As part of my doctoral process, I have to review a lot of literature. A LOT. To motivate me to keep track of the resources as I read them, I am going to try to post summaries of the pertinent articles here. My hope is that I will get in the habit of writing and summarizing so that the literature review portion of my dissertation is easier to write. We’ll see if that works, and if I can keep up with the summaries!
Koutropoulos, A., Gallagher, M. S., Abajian, S. C., De Waard, I., Hogue, R. J., Keskin, N. O., & Rodriguez, C. O. (2012). Emotive Vocabulary in MOOCs: Context & Participant Retention. European Journal of Open, Distance and E-Learning. Retrieved from http://www.eric.ed.gov/ERICWebPortal/detail?accno=EJ979609
In this paper, the researchers examine the high enrollments and low completion common to MOOCs by analyzing the content on the discussion forums of MobiMOOC. Specifically, they investigated whether the vocabulary used when communicating about the MOOC gave clues about how they felt about the MOOC, if language and key words could be used to predict participation and retention.
The authors used a narrative inquiry approach with an analysis of emotive language frequency, participation frequency, and participant interactions. They assumed that increase in engagement or disengagement could be inferred from emotive language in the first three weeks of the course or by a change in participation pattern in the second half of the course (weeks 4-6).

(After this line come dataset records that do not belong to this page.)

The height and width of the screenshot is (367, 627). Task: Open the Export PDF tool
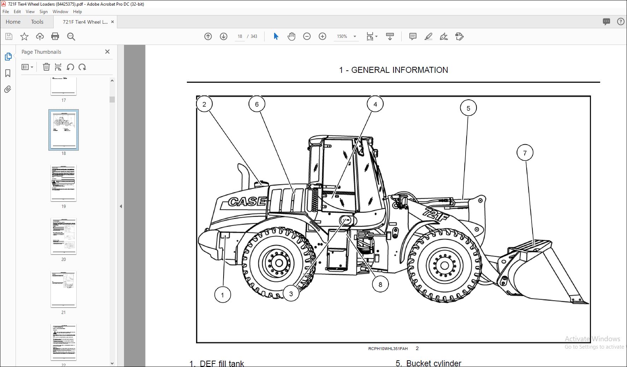(459, 36)
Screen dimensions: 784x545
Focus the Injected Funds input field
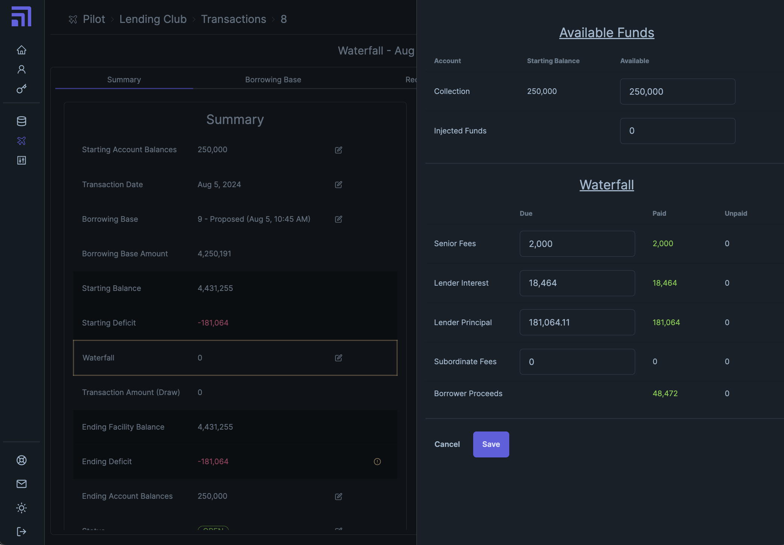677,131
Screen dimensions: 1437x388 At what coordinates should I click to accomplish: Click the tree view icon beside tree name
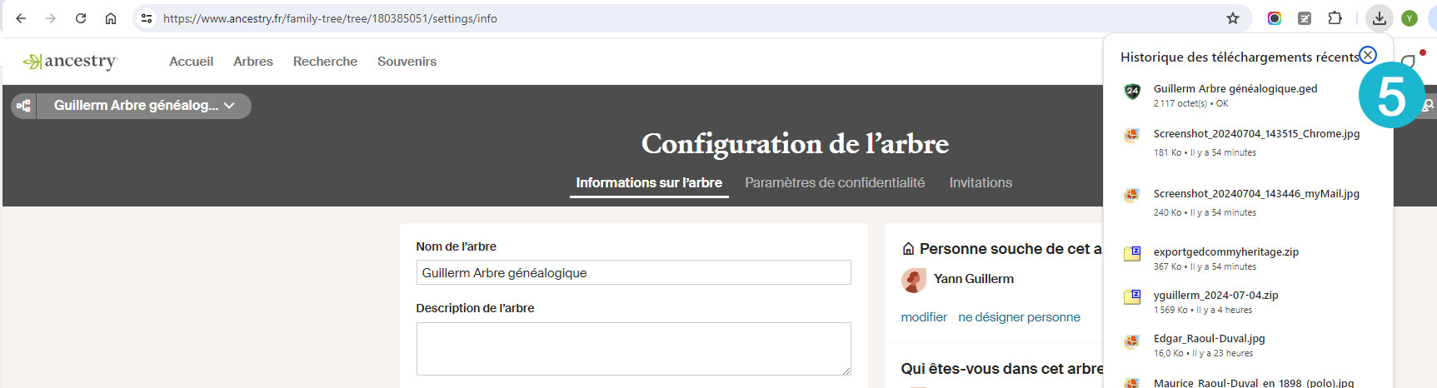click(23, 106)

The researchers conducted four examinations of the data. First, they read the transcripts to develop a detailed picture of the week-by-week discussions. In the second pass, they used Linguistic Inquiry and Word Count Analysis software to determine the degree of positive or negative emotive language use. Positive emotive vocabulary use substantially outweighed negative vocabulary. Word clouds allowed the most commonly used words to be compared from week to week.
In the third pass, the researchers looked at discussion analytics to determine participation frequency (number of posts, number of participants, category of participants). Number of posts increased during weeks 1 and 2 then decreased, reaching a plateau in weeks 5 and 6. The number of participants was highest in week 1 then decreased until again reaching a plateau in weeks 5 and 6. This is expected based on enrollments trends in MOOCs. However, the post-per-participant ratio was higher during the final weeks than it was during the initial weeks, indicating that the remaining participants were more active and engaged as a core participant group emerged. The researchers also noted that the initial weeks included more Novices and Lurkers, while later weeks had higher concentrations of Elders, Leaders, and Regulars (terminology from membership life cycle of Kim, 2000). Emotive language was not found to correspond to retention or disengagement.
The final pass through the data was a narrative analysis of select passages from the first week of MobiMOOC. Three themes were apparent from the coding:
- Possible professional mismatch between course objectives and participant expectations
- Trepidation, uncertainty, unfamiliarity, some indication of a lack of confidence in ability
- Professional expertise, experience, confidence, self-assuredness
This paper demonstrates a qualitative analysis of participation. While the findings were non-significant, it does suggest ways that a future course and study could be designed to increase the accuracy of the data to identify other predictors of retention.